I need the lines from the one holding "This screenshot has" to the last line of the data below repeated exactly, both included, without pictures.

· · · · ·

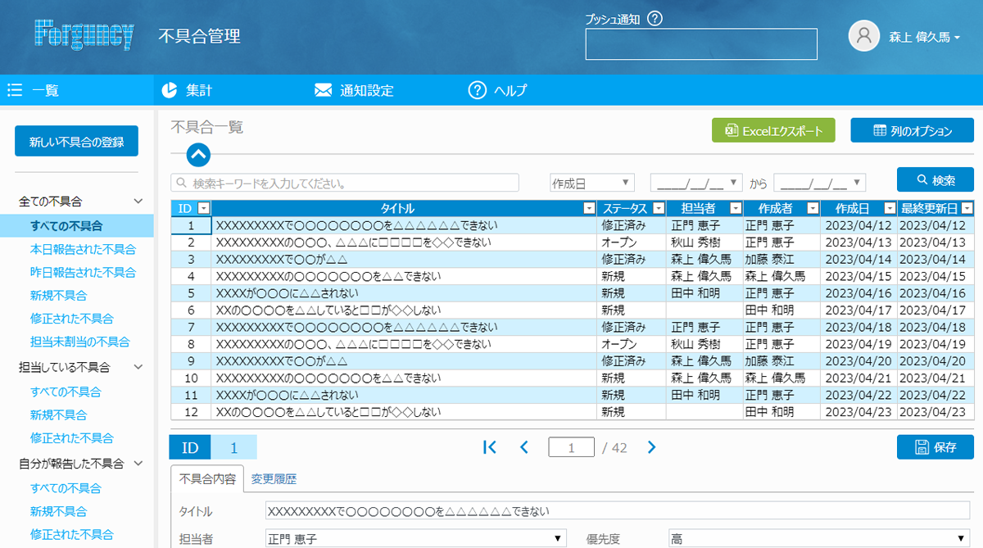
Task: Go to next page arrow icon
Action: tap(651, 447)
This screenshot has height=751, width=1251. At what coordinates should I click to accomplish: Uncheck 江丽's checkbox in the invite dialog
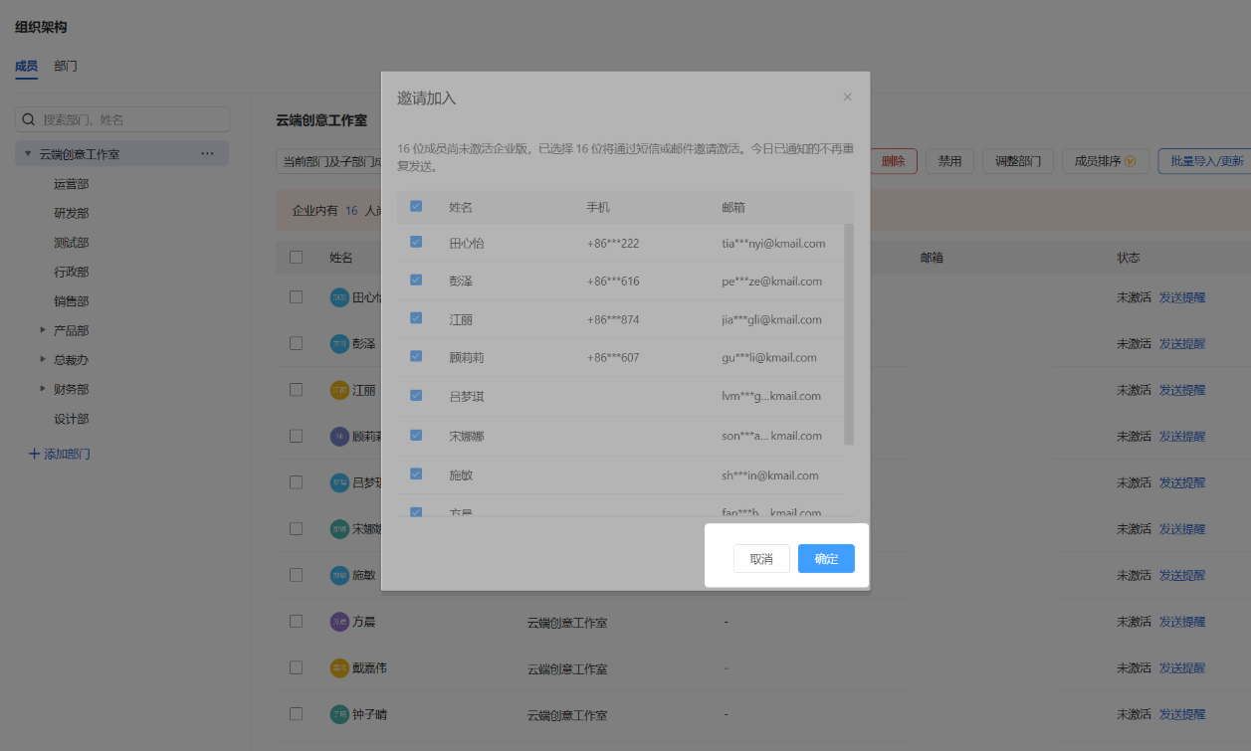click(416, 319)
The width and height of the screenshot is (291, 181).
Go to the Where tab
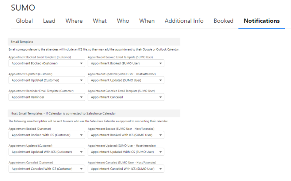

· · · · ·

→ Task solution
This screenshot has height=751, width=1251. At what coordinates should I click to accomplish: Uncheck 江丽's checkbox in the invite dialog
click(416, 319)
The width and height of the screenshot is (291, 181).
Go to the Where tab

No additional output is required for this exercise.